Technically Philly is a news site covering technology news in Philadelphia.

Tag Archives: Social networks

TNT: Chris Bartlett of the Gay History Wiki project

gay-history-wiki

The site, at the moment, is awfully ugly.

“A Web site for dead people shouldn’t be too fancy,” says Chris Bartlett.

That proclamation was met with laughs from an engaged audience of 200 or more during his presentation at Ignite Philly 4 earlier this month, video of which can be seen below.
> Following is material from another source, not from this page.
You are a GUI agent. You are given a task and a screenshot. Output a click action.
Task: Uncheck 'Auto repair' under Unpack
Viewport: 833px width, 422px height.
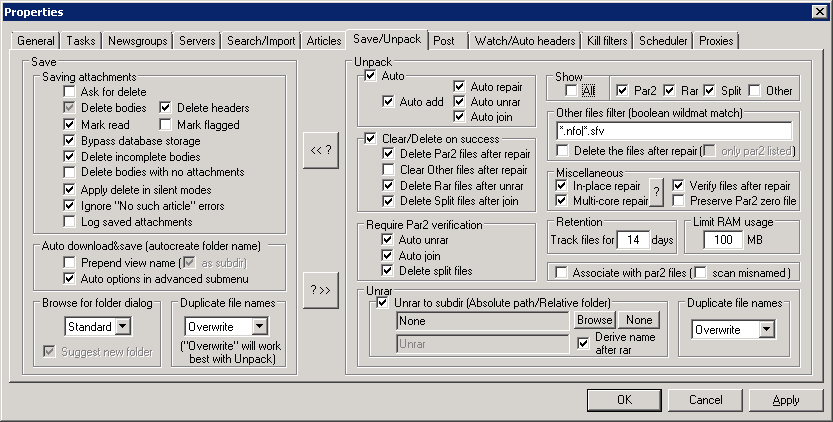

But that five-minute presentation was a bridge from 20 years in a community, three years of research and the nearly half-century old Philadelphia gay community.

Bartlett, 43, is the founder of the Gay History Wiki, which aims to collect the life stories of at least 4,600 gay Philadelphia men who since 1981 have died following complications to their battles with AIDS/HIV and the friends and places who helped develop one of the country’s richest LGBT traditions since the 1960s.

The profiles are notably and purposefully varied, showing the lack of order the AIDS epidemic of the 1980s followed, Bartlett says, from a 31-year-old deli clerk at the Bellvue Stratford hotel to a fashion designer with growing clout to who just might be Kensington’s most famous drag queen and a driving force in driving Bartlett’s passion for the project.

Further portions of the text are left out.